**SET PROBLEM:** Please reproduce all of the following lines word for word, changing nothing.

(Records for element lookup)

━━━━━━━━

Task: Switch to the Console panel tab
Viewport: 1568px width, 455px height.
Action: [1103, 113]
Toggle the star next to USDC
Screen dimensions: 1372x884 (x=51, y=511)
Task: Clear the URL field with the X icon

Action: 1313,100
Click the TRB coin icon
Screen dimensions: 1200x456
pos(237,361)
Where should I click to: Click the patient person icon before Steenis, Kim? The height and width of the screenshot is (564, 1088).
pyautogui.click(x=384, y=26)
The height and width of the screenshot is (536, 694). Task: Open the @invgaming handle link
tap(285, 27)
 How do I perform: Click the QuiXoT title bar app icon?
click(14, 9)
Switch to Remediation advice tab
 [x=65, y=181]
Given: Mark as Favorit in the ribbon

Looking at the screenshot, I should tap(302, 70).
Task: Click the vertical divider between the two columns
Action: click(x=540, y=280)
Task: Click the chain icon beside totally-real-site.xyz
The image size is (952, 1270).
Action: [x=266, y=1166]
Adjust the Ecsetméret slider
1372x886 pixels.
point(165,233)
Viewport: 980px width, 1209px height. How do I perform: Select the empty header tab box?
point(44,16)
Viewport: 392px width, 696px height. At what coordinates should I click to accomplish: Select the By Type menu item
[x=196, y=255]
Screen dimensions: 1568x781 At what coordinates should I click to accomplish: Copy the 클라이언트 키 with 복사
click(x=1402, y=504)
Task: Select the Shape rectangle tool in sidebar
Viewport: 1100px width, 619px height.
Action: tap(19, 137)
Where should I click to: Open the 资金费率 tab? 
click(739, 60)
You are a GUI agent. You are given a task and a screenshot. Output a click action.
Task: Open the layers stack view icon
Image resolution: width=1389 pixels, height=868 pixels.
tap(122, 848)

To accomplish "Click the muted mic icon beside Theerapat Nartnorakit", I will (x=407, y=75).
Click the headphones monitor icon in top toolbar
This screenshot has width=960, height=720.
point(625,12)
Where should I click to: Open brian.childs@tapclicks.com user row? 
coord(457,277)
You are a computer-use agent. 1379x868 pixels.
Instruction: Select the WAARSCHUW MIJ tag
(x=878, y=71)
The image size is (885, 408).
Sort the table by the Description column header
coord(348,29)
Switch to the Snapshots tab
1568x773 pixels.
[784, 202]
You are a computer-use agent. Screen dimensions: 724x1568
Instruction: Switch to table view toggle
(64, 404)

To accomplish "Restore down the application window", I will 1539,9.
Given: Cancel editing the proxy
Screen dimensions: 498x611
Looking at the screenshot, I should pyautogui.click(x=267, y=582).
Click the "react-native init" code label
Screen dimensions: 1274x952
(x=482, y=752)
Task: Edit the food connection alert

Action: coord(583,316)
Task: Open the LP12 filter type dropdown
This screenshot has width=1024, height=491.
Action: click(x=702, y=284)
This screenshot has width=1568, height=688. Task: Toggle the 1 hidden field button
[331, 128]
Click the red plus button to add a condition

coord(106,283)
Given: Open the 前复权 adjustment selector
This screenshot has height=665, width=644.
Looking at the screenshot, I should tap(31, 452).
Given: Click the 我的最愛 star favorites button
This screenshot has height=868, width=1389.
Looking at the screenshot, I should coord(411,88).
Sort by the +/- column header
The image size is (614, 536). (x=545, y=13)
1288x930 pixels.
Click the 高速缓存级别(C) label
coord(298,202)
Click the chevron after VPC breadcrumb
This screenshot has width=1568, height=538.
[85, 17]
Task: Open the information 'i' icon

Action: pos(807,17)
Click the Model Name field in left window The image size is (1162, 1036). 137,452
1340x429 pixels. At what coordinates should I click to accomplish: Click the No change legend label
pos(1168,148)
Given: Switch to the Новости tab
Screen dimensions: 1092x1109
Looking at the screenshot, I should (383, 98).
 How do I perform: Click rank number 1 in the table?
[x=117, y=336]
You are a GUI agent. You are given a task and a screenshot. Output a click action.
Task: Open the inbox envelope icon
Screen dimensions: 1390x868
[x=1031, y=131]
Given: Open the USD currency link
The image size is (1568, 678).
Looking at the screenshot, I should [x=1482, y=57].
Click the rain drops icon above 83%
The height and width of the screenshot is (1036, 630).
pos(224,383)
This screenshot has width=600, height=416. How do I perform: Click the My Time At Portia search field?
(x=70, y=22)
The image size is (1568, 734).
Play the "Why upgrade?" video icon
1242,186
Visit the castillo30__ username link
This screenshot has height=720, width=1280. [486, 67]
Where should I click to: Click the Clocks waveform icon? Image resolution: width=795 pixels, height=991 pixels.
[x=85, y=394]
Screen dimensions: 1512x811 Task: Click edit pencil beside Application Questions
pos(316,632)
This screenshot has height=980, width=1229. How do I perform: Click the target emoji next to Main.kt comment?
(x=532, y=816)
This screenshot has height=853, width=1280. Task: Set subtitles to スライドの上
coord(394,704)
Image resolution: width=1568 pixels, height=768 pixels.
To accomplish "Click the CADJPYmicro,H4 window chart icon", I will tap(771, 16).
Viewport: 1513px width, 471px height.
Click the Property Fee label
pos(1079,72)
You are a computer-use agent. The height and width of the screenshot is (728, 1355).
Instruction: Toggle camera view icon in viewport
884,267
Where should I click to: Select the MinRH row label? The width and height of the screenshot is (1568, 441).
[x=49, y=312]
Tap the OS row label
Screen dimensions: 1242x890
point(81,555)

━━━━━━━━

**EXPECTED ANSWER:**
Task: Switch to the Console panel tab
Viewport: 1568px width, 455px height.
Action: [1103, 113]
Toggle the star next to USDC
Screen dimensions: 1372x884 (x=51, y=511)
Task: Clear the URL field with the X icon

Action: 1313,100
Click the TRB coin icon
Screen dimensions: 1200x456
pos(237,361)
Where should I click to: Click the patient person icon before Steenis, Kim? The height and width of the screenshot is (564, 1088).
pyautogui.click(x=384, y=26)
The height and width of the screenshot is (536, 694). Task: Open the @invgaming handle link
tap(285, 27)
 How do I perform: Click the QuiXoT title bar app icon?
click(14, 9)
Switch to Remediation advice tab
 [x=65, y=181]
Given: Mark as Favorit in the ribbon

Looking at the screenshot, I should tap(302, 70).
Task: Click the vertical divider between the two columns
Action: click(x=540, y=280)
Task: Click the chain icon beside totally-real-site.xyz
The image size is (952, 1270).
Action: [x=266, y=1166]
Adjust the Ecsetméret slider
1372x886 pixels.
point(165,233)
Viewport: 980px width, 1209px height. How do I perform: Select the empty header tab box?
point(44,16)
Viewport: 392px width, 696px height. At what coordinates should I click to accomplish: Select the By Type menu item
[x=196, y=255]
Screen dimensions: 1568x781 At what coordinates should I click to accomplish: Copy the 클라이언트 키 with 복사
click(x=1402, y=504)
Task: Select the Shape rectangle tool in sidebar
Viewport: 1100px width, 619px height.
Action: tap(19, 137)
Where should I click to: Open the 资金费率 tab? 
click(739, 60)
You are a GUI agent. You are given a task and a screenshot. Output a click action.
Task: Open the layers stack view icon
Image resolution: width=1389 pixels, height=868 pixels.
tap(122, 848)

To accomplish "Click the muted mic icon beside Theerapat Nartnorakit", I will (x=407, y=75).
Click the headphones monitor icon in top toolbar
This screenshot has width=960, height=720.
point(625,12)
Where should I click to: Open brian.childs@tapclicks.com user row? 
coord(457,277)
You are a computer-use agent. 1379x868 pixels.
Instruction: Select the WAARSCHUW MIJ tag
(x=878, y=71)
The image size is (885, 408).
Sort the table by the Description column header
coord(348,29)
Switch to the Snapshots tab
1568x773 pixels.
[784, 202]
You are a computer-use agent. Screen dimensions: 724x1568
Instruction: Switch to table view toggle
(64, 404)

To accomplish "Restore down the application window", I will 1539,9.
Given: Cancel editing the proxy
Screen dimensions: 498x611
Looking at the screenshot, I should pyautogui.click(x=267, y=582).
Click the "react-native init" code label
Screen dimensions: 1274x952
(x=482, y=752)
Task: Edit the food connection alert

Action: coord(583,316)
Task: Open the LP12 filter type dropdown
This screenshot has width=1024, height=491.
Action: click(x=702, y=284)
This screenshot has width=1568, height=688. Task: Toggle the 1 hidden field button
[331, 128]
Click the red plus button to add a condition

coord(106,283)
Given: Open the 前复权 adjustment selector
This screenshot has height=665, width=644.
Looking at the screenshot, I should tap(31, 452).
Given: Click the 我的最愛 star favorites button
This screenshot has height=868, width=1389.
Looking at the screenshot, I should coord(411,88).
Sort by the +/- column header
The image size is (614, 536). (x=545, y=13)
1288x930 pixels.
Click the 高速缓存级别(C) label
coord(298,202)
Click the chevron after VPC breadcrumb
This screenshot has width=1568, height=538.
[85, 17]
Task: Open the information 'i' icon

Action: pos(807,17)
Click the Model Name field in left window The image size is (1162, 1036). 137,452
1340x429 pixels. At what coordinates should I click to accomplish: Click the No change legend label
pos(1168,148)
Given: Switch to the Новости tab
Screen dimensions: 1092x1109
Looking at the screenshot, I should (383, 98).
 How do I perform: Click rank number 1 in the table?
[x=117, y=336]
You are a GUI agent. You are given a task and a screenshot. Output a click action.
Task: Open the inbox envelope icon
Screen dimensions: 1390x868
[x=1031, y=131]
Given: Open the USD currency link
The image size is (1568, 678).
Looking at the screenshot, I should [x=1482, y=57].
Click the rain drops icon above 83%
The height and width of the screenshot is (1036, 630).
pos(224,383)
This screenshot has width=600, height=416. How do I perform: Click the My Time At Portia search field?
(x=70, y=22)
The image size is (1568, 734).
Play the "Why upgrade?" video icon
1242,186
Visit the castillo30__ username link
This screenshot has height=720, width=1280. [486, 67]
Where should I click to: Click the Clocks waveform icon? Image resolution: width=795 pixels, height=991 pixels.
[x=85, y=394]
Screen dimensions: 1512x811 Task: Click edit pencil beside Application Questions
pos(316,632)
This screenshot has height=980, width=1229. How do I perform: Click the target emoji next to Main.kt comment?
(x=532, y=816)
This screenshot has height=853, width=1280. Task: Set subtitles to スライドの上
coord(394,704)
Image resolution: width=1568 pixels, height=768 pixels.
To accomplish "Click the CADJPYmicro,H4 window chart icon", I will tap(771, 16).
Viewport: 1513px width, 471px height.
Click the Property Fee label
pos(1079,72)
You are a computer-use agent. The height and width of the screenshot is (728, 1355).
Instruction: Toggle camera view icon in viewport
884,267
Where should I click to: Select the MinRH row label? The width and height of the screenshot is (1568, 441).
[x=49, y=312]
Tap the OS row label
Screen dimensions: 1242x890
point(81,555)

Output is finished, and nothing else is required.